LETTERS TO THE EDITORS
To the Editors:
I read the article "Aging: A Biological Perspective" by Robert Arking (November–December) with interest.
At one point, in a side comment, he says: "Nevertheless, people should mistrust the nonscientific claims and blarney put out by the present antiaging industry. For example, at least 250,000 Web sites sell human growth hormone [HGH], and many tout it as a cure for aging . . . . In the original study behind antiaging claims for growth hormone [not cited], a dozen men showed positive effects at first, but then suffered deleterious side effects that cancelled the study."
Of studies of HGH in humans, I am aware of an early one, by D. Rudman et al. in the New England Journal of Medicine. No human study can assess the effect of any drug on human lifespan in a short time; however, there is also a study in mice. They gave the mice injections of HGH; their experiment shows that their mice quite clearly lived significantly longer on these injections, even though they had to stop their experiment for four weeks and finally stopped it entirely after 23 weeks due to the cost of HGH.
No animal experiment can truly substitute for a long-term experiment in human beings. Moreover, many Web sites do sell a substitute for HGH that apparently can be taken by mouth, currently an unlikely route. However, for animal experiments justifying use of IG F-1 inhibitors, Arking cites in his article only experiments with fruit flies. It seems unlikely that the metabolism of fruit flies will be closer to that of human beings than that of mice. Even for unfavorable effects in human subjects, one author (Rudman, in a subsequent paper) points out that reducing the dose of HGH resolved these problems.
To dismiss this work as simple blarney seems extreme. Moreover, HGH has successful experiments with mammals to support it, while Arking has not provided any lifespan study with healthy mammals of any kind, only with fruit flies. What’s happening here looks to me much more like a problem to be resolved than “simple blarney.” Nor is there any obvious contradiction between the effects of HGH and IGF-1.
To the Editors:
Robert Arking's stimulating article perpetuates a common misinterpretation of life expectancy. When unqualified by a specified age, such as zero or 45 years, life expectancy is shorthand for the average number of years a newborn can be projected to live assuming a constant mortality regime from the time of birth. While Figure 2 indicates that the author comprehends life expectancy, this understanding is regrettably not reflected in the text.
▬▬▬▬▬▬
= PROMPT 1 =
Copy from the letters to the editors the passage starting with "Of studies of" and going on through "cost of HGH.", with no changes.
= PROMPT 2 =
From the letters to the editors, list every number written in digits that counts or measures something, leaving out digits that form part of a label or name, and say what each one counts or measures.
= PROMPT 3 =
Give what would follow the last sentence of the letters about the aging article.
▬▬▬▬▬▬
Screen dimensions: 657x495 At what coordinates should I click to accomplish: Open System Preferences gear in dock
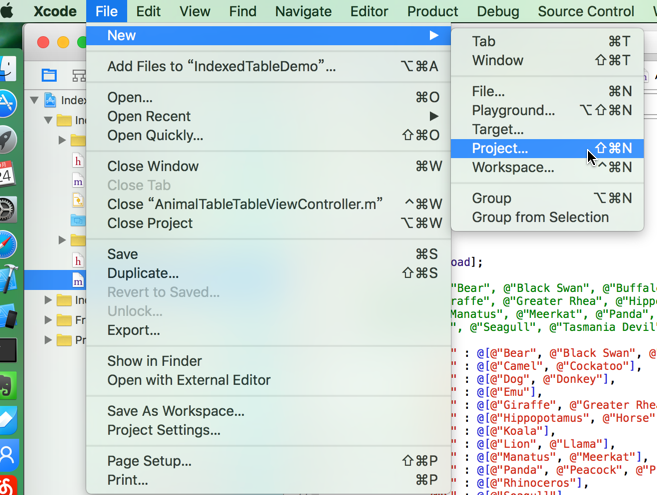click(8, 209)
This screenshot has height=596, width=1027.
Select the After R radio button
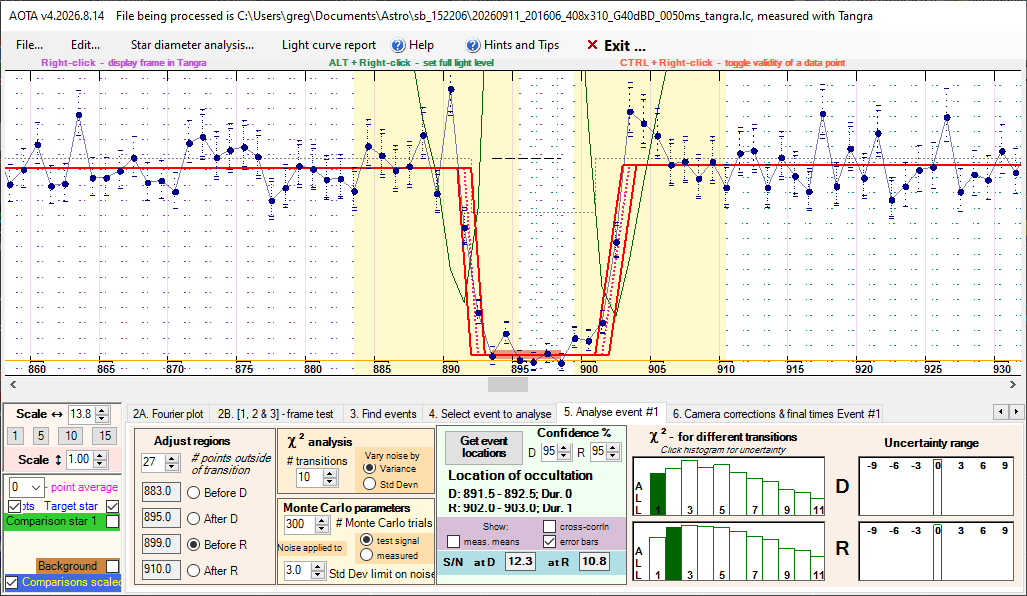tap(193, 570)
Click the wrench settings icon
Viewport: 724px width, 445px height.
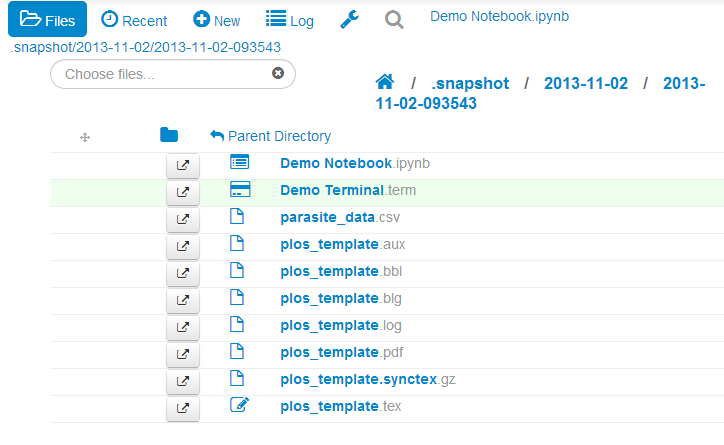[x=349, y=20]
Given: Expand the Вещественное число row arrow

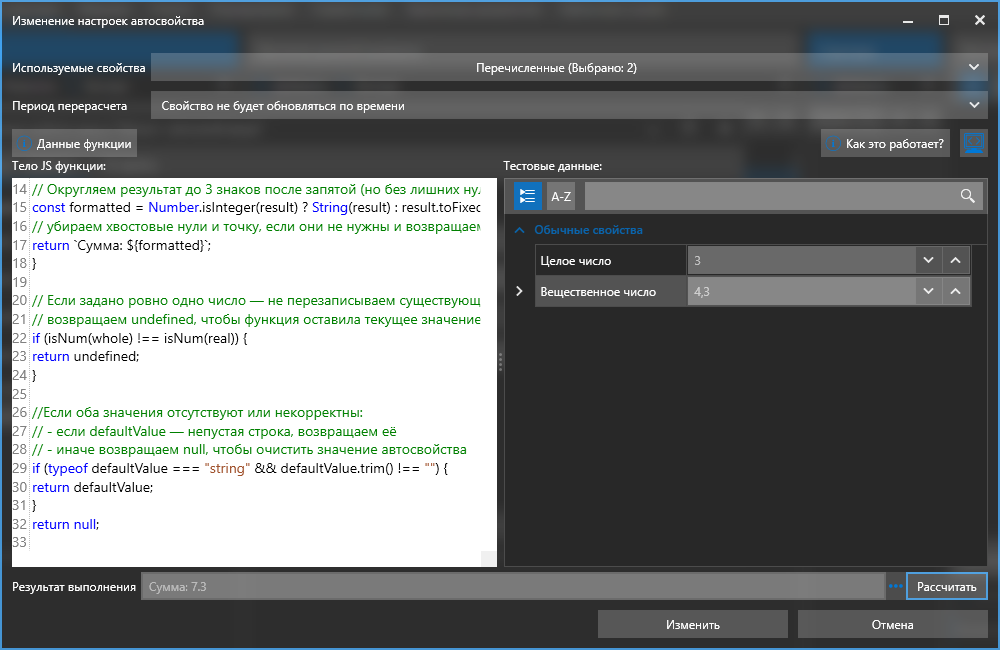Looking at the screenshot, I should (519, 292).
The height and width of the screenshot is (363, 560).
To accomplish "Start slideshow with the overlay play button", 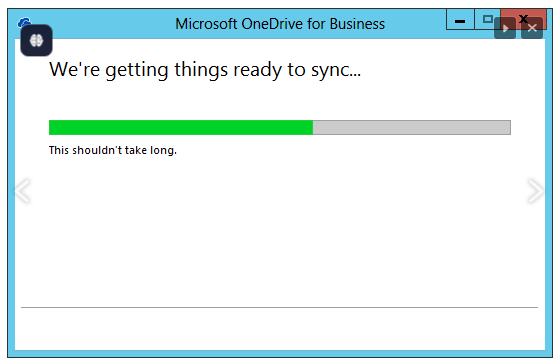I will tap(505, 28).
▬▬▬▬▬▬
= ANSWER BOX 1 =
Of studies of HGH in humans, I am aware of an early one, by D. Rudman et al. in the New England Journal of Medicine. No human study can assess the effect of any drug on human lifespan in a short time; however, there is also a study in mice. They gave the mice injections of HGH; their experiment shows that their mice quite clearly lived significantly longer on these injections, even though they had to stop their experiment for four weeks and finally stopped it entirely after 23 weeks due to the cost of HGH.

= ANSWER BOX 2 =
- 250,000: the Web sites that sell human growth hormone
- 23: the weeks after which the mouse experiment was stopped entirely
- 45: years, given as an example of a specified age for life expectancy

= ANSWER BOX 3 =
The source of human population life expectancies is the current life table, an actuarial and demographic tool that utilizes cross-sectional, annualized fertility and age-specific mortality data. Revisiting an example in the article, it was a white American female newborn, not the average white American female, that had a life expectancy of 48 years in 1900.
West Virginia University
Dr. Arking replies:
In science, as in life, the truth lies in the details. The insulin-like signaling pathway (ISP) is a longevity-regulating mechanism found in all organisms, as I wrote in the article. Do not deride flies—the evolutionary conservation of a particular process in all species assayed and over approximately 500 million years of evolution bespeaks the existence of a fundamentally important mechanism. However, the only article I specifically cited is the one by Holzenberger et al., which was done with mice.
That article is important for two reasons: First, it provides the proof of concept for the role of IGF-1 on longevity; second, reading that article would lead one to a substantial amount of work done with mutant mice having genetic deficiencies of growth hormone (GH) secretion (which leads to low IGF-1 levels as well), as well as to mice whose GH-receptor gene was deliberately knocked out. These “GHR-KO” mice have a 50 percent reduction in their effective growth hormone levels and live long, a fact consistent with the idea that high GH levels are not associated with extended longevity.
There is a fair amount of information in the primary literature pointing out the dangers associated with high levels of exogenous GH intake. All these experiments were also costly to do, but their data have meaning because the experiments were in fact completed. Data from incomplete experiments may or may not have useful clues, but to maintain that one incomplete experiment has more scientific value than a number of independent experiments using different approaches on mice and rats and flies and worms sounds to me more like cognitive dissonance (that is, a maintenance of opinion in opposition to the facts) than a scientific conclusion. I mean no disrespect, but I will stand by my words.
I agree that it would have been best had I used the correct terminology by including the word "newborns" in the text as well as in the figure. As for the insurance companies, perhaps the interventions alluded to in the article will once again decrease the magnitude of the constant mortality regime in the future and thus allow both people and businesses to "live long and prosper," for another while at least.